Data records

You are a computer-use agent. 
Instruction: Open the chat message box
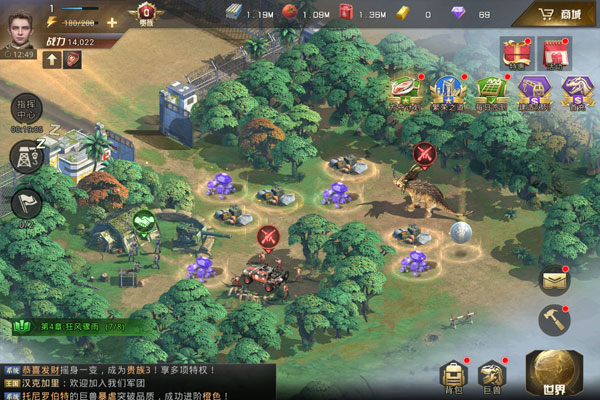tap(140, 382)
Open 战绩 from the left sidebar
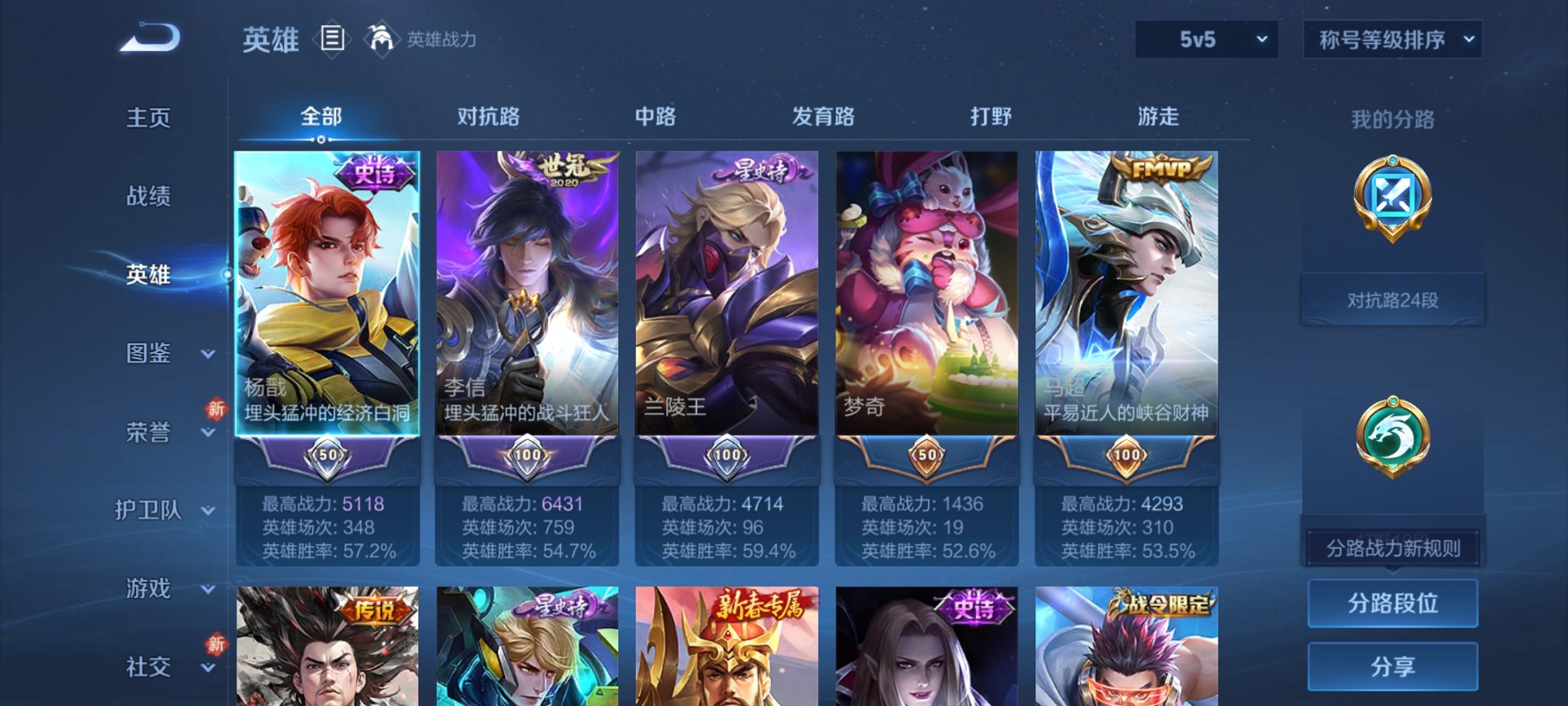 click(x=147, y=197)
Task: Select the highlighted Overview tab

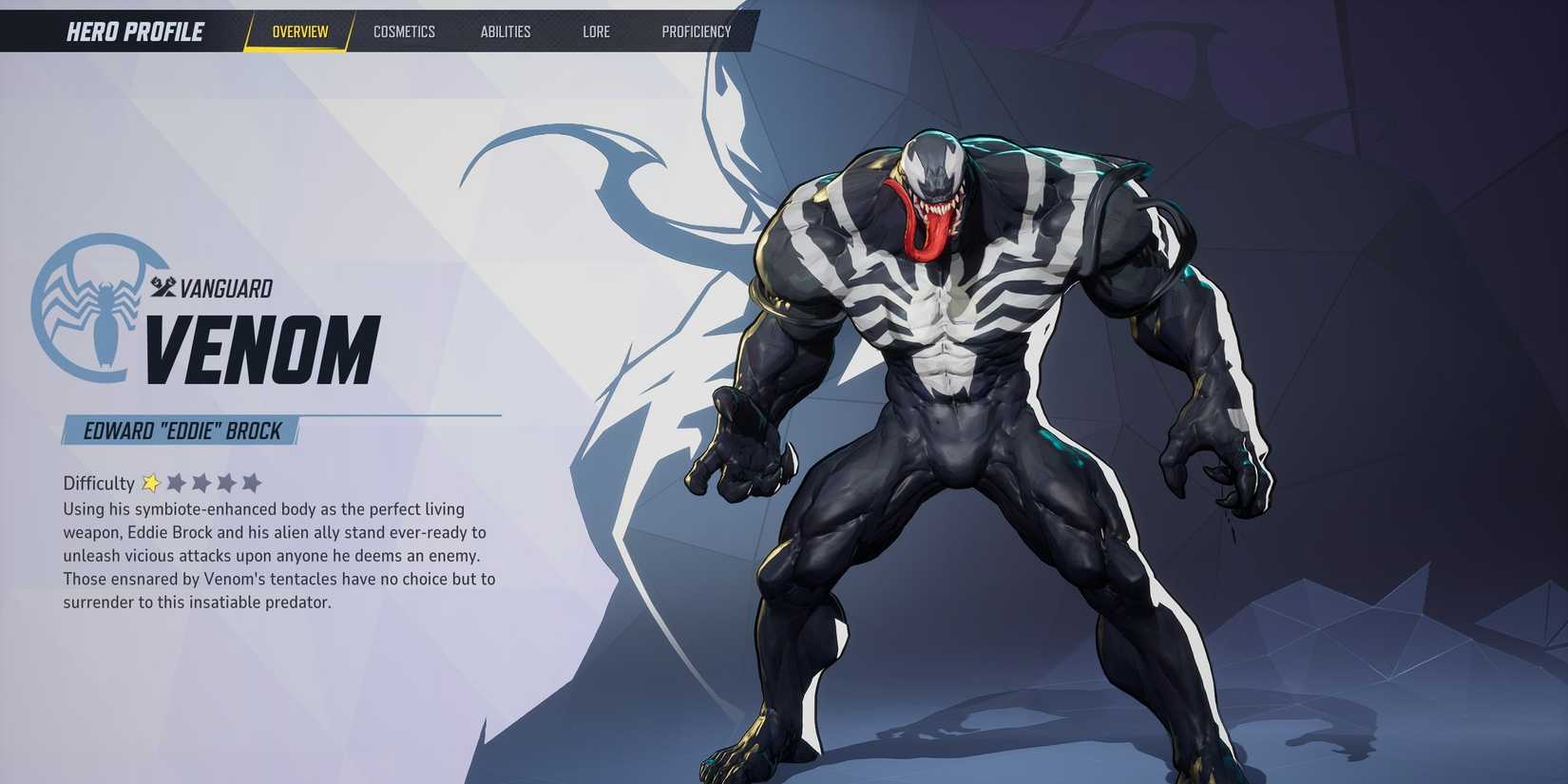Action: pos(299,29)
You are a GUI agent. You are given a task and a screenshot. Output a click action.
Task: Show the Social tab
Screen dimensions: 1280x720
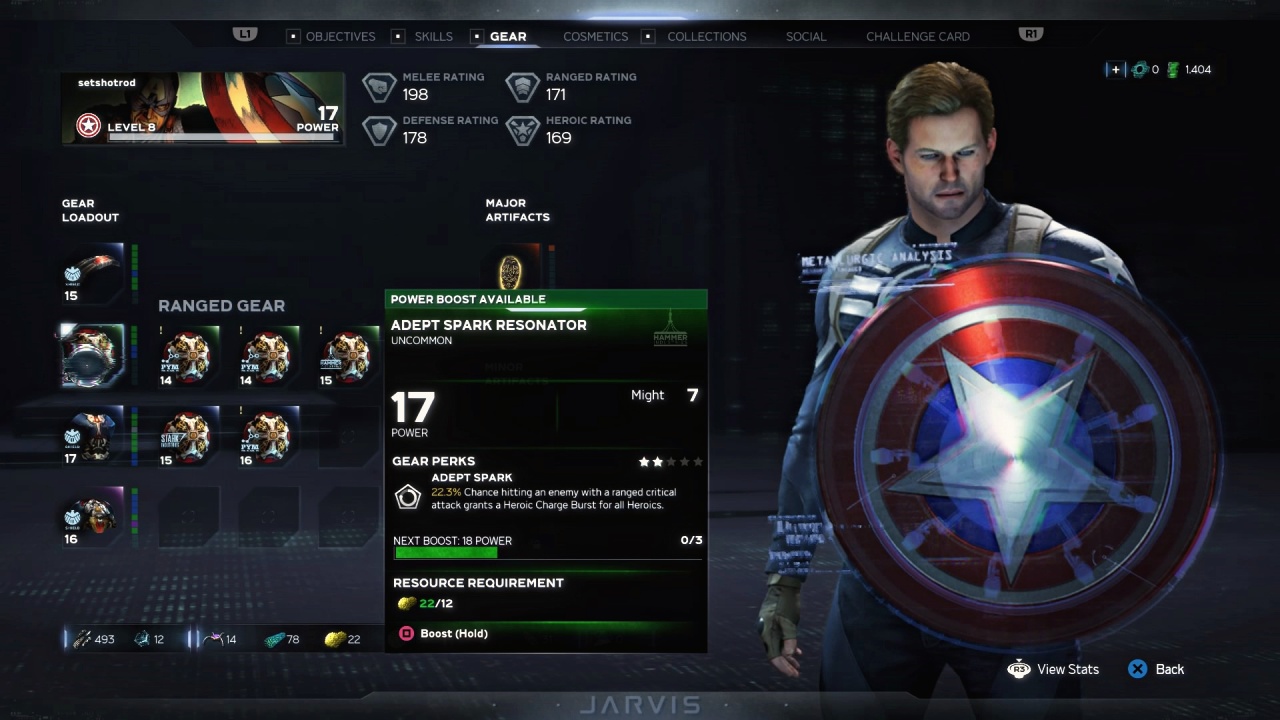point(805,36)
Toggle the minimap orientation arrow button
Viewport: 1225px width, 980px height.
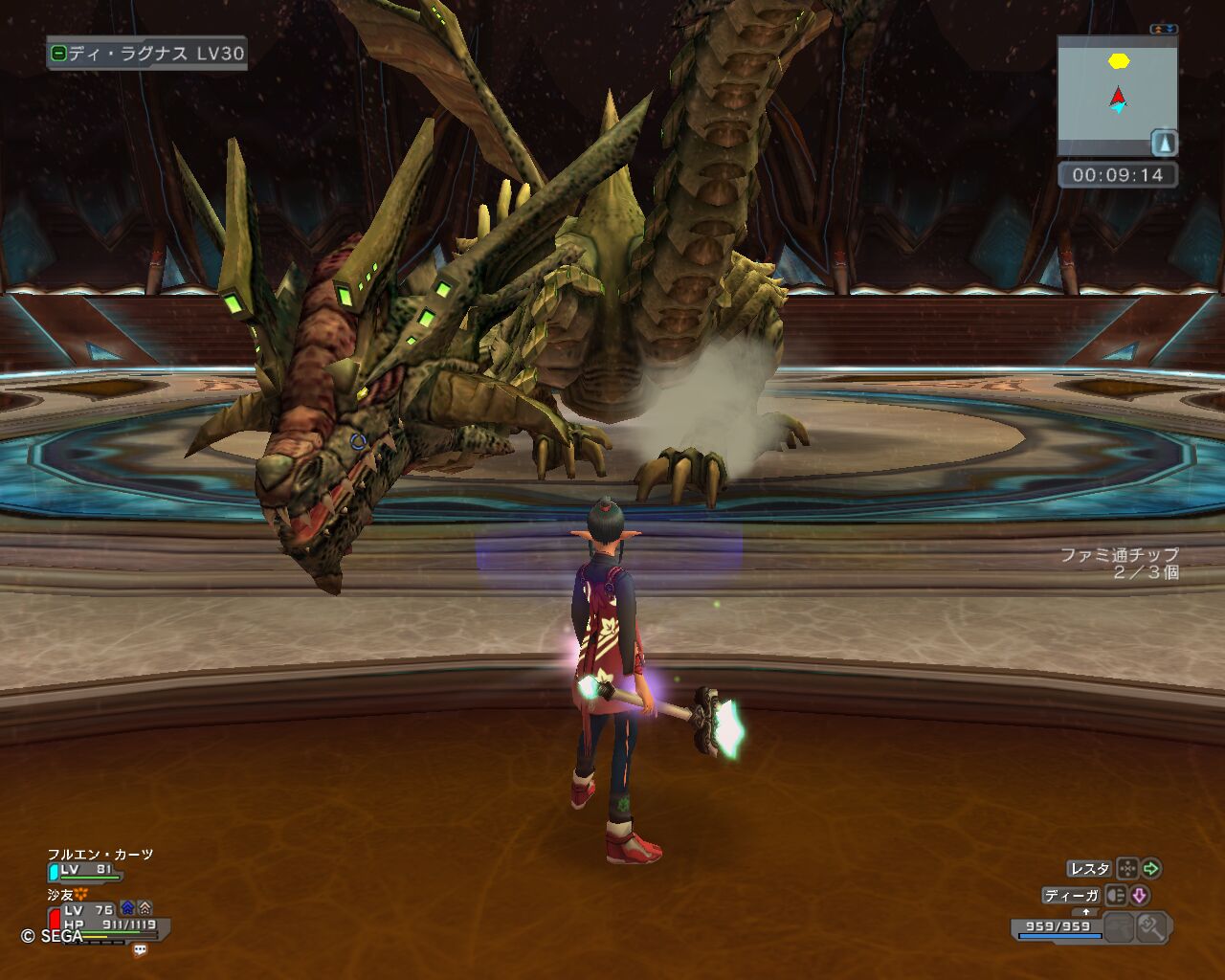pyautogui.click(x=1164, y=143)
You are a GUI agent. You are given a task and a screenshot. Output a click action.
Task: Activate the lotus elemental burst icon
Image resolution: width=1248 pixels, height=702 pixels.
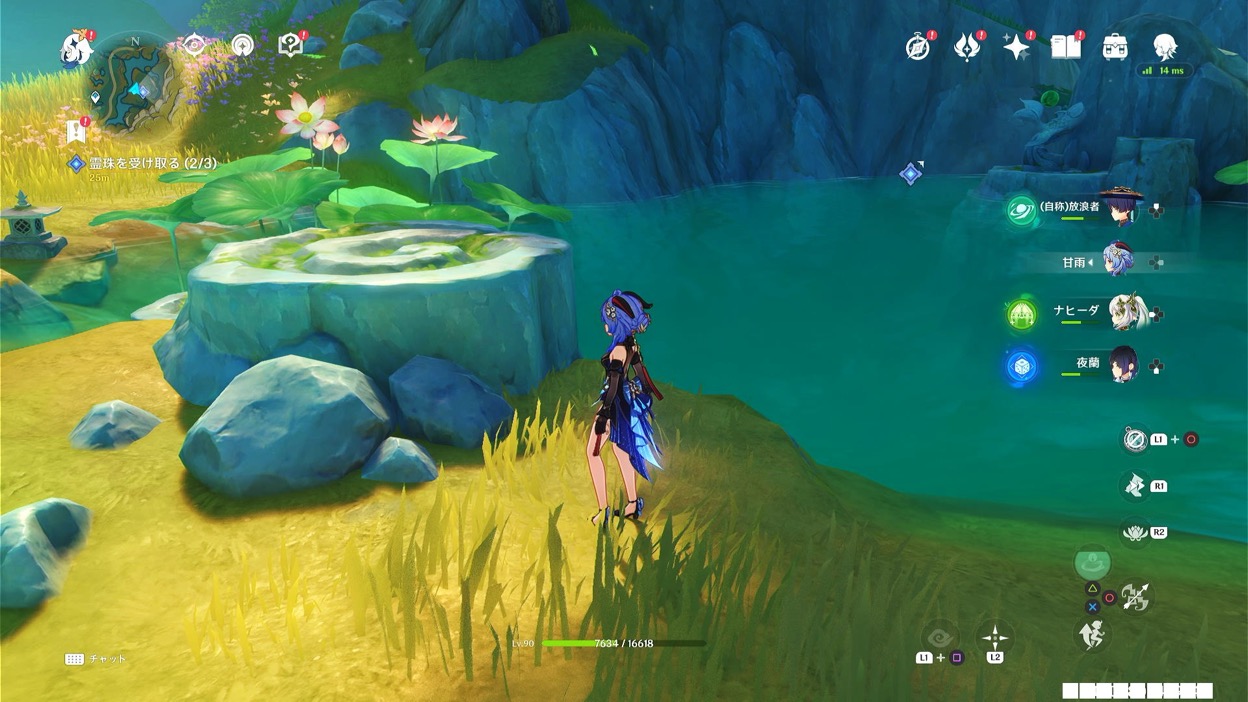tap(1135, 533)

Stated task:
Convert the data above into a two-column CSV with the headers "instruction" and "action", one row per record, with each field in double quotes and every line break replaced by a space. Omit the pictures.

Written response:
instruction,action
"You are a computer-use agent. Instruction: Open the chat message box","tap(140, 382)"
"Open 战绩 from the left sidebar","click(x=147, y=197)"
"Task: Select the highlighted Overview tab","Action: pos(299,29)"
"You are a GUI agent. You are given a task and a screenshot. Output a click action. Task: Show the Social tab Screen dimensions: 1280x720","point(805,36)"
"Toggle the minimap orientation arrow button Viewport: 1225px width, 980px height.","pyautogui.click(x=1164, y=143)"
"You are a GUI agent. You are given a task and a screenshot. Output a click action. Task: Activate the lotus elemental burst icon Image resolution: width=1248 pixels, height=702 pixels.","tap(1135, 533)"